**AIM OF THE EXERCISE:**
What is needed is an exact copy of the lines from the one containing "1200x628 pixels." through the last line of the records, with no pictures.

**PROVIDED ENTRIES:**
▶

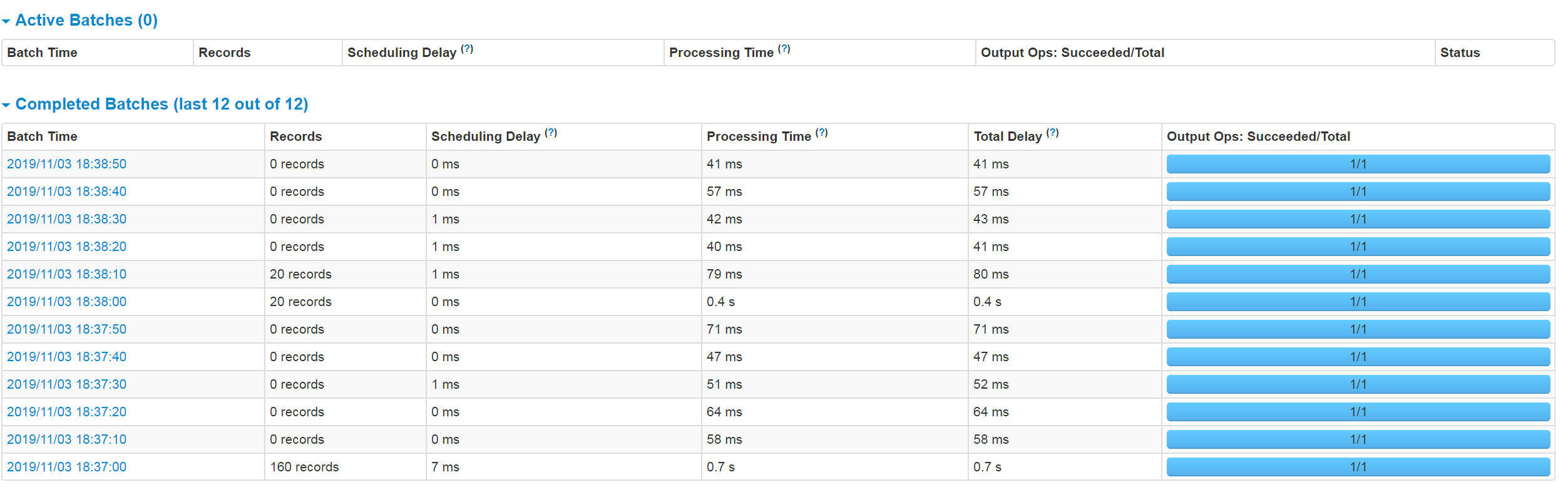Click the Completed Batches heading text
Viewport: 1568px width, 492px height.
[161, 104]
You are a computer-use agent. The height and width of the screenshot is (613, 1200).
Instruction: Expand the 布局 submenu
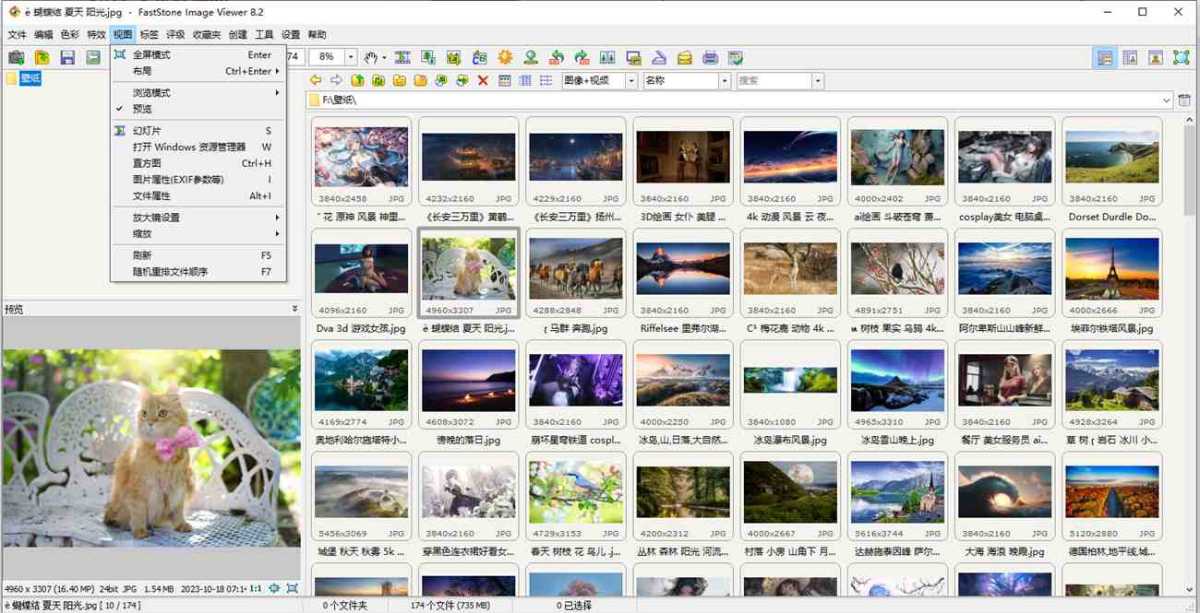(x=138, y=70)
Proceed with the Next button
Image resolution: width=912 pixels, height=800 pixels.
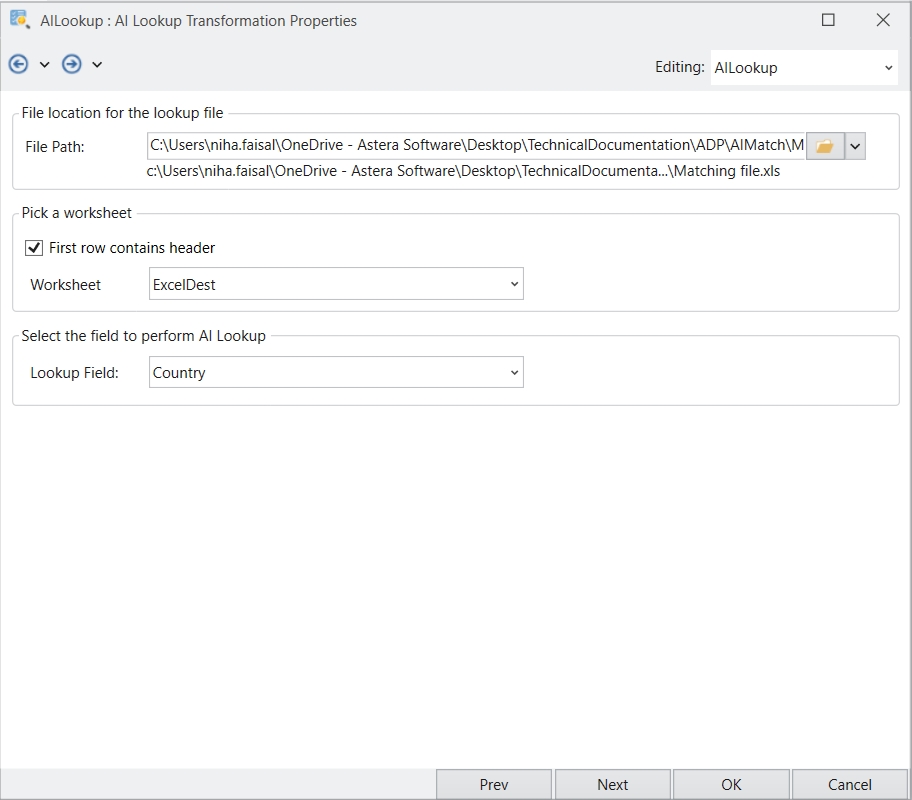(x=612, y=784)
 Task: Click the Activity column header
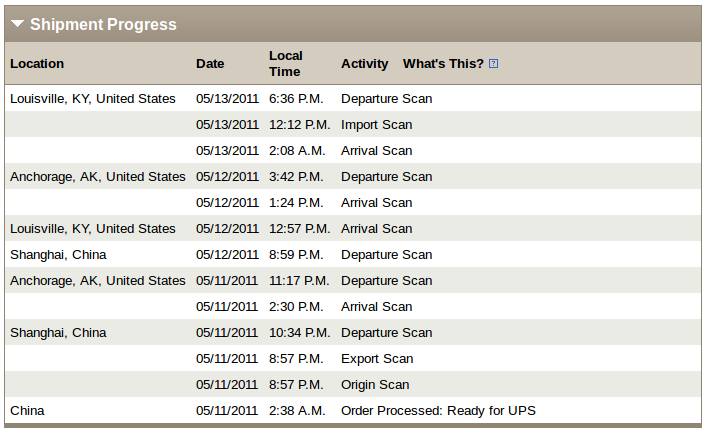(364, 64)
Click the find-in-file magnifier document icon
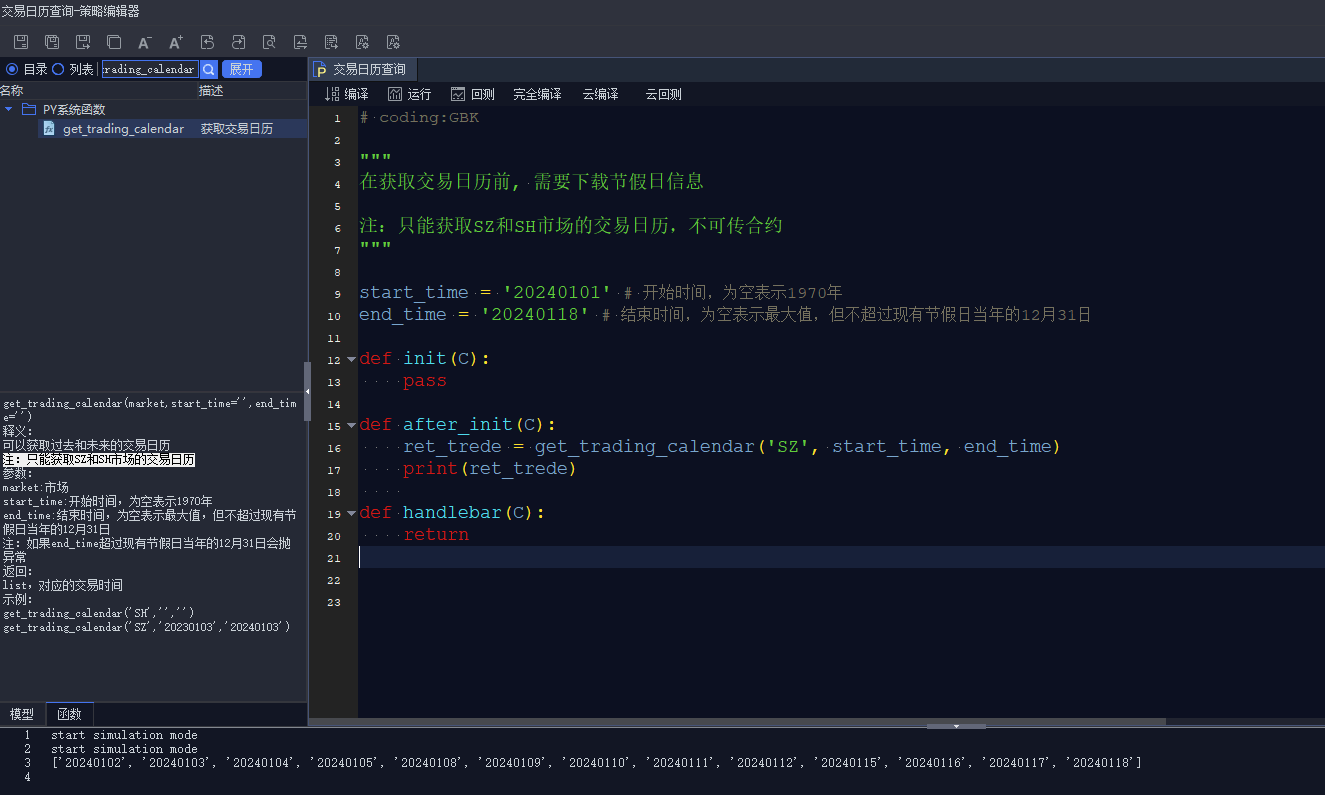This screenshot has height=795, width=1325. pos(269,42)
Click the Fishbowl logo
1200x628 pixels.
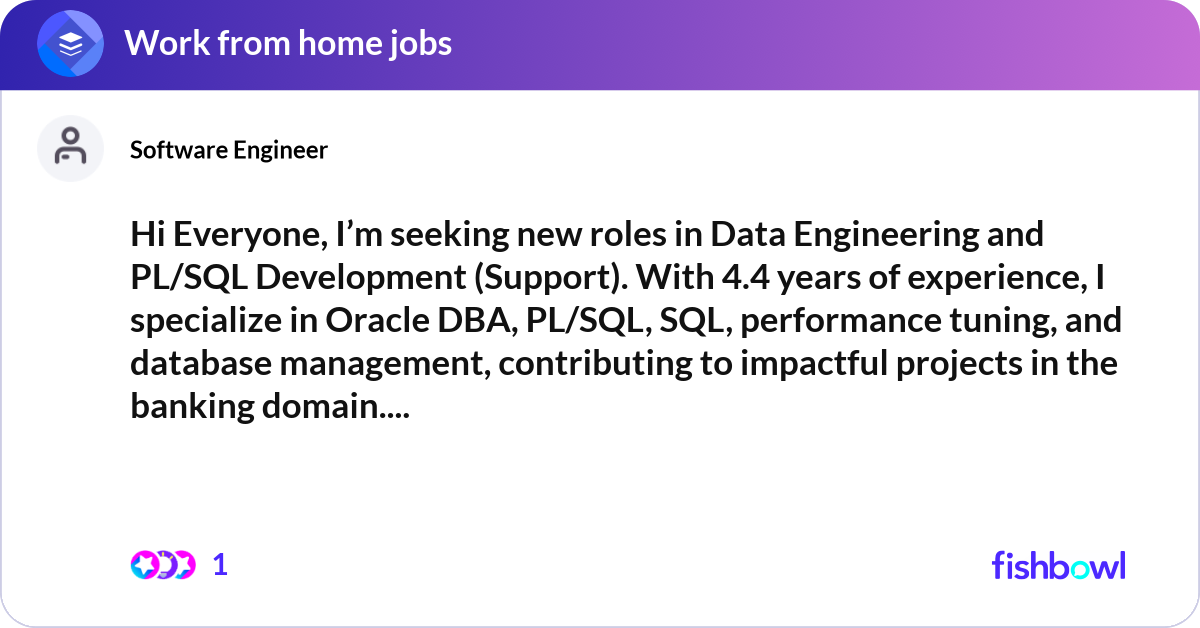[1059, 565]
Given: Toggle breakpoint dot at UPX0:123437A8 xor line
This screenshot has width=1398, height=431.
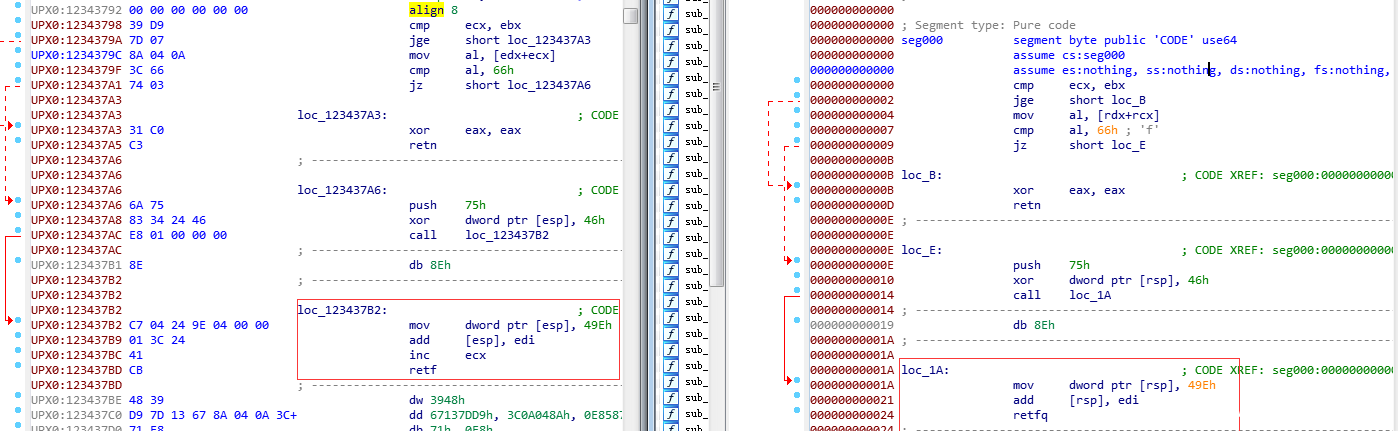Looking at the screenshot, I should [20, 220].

◀

**RESPONSE TO THIS EXERCISE:**
1200x628 pixels.
[1059, 565]
Given: Toggle breakpoint dot at UPX0:123437A8 xor line
This screenshot has width=1398, height=431.
Looking at the screenshot, I should [20, 220].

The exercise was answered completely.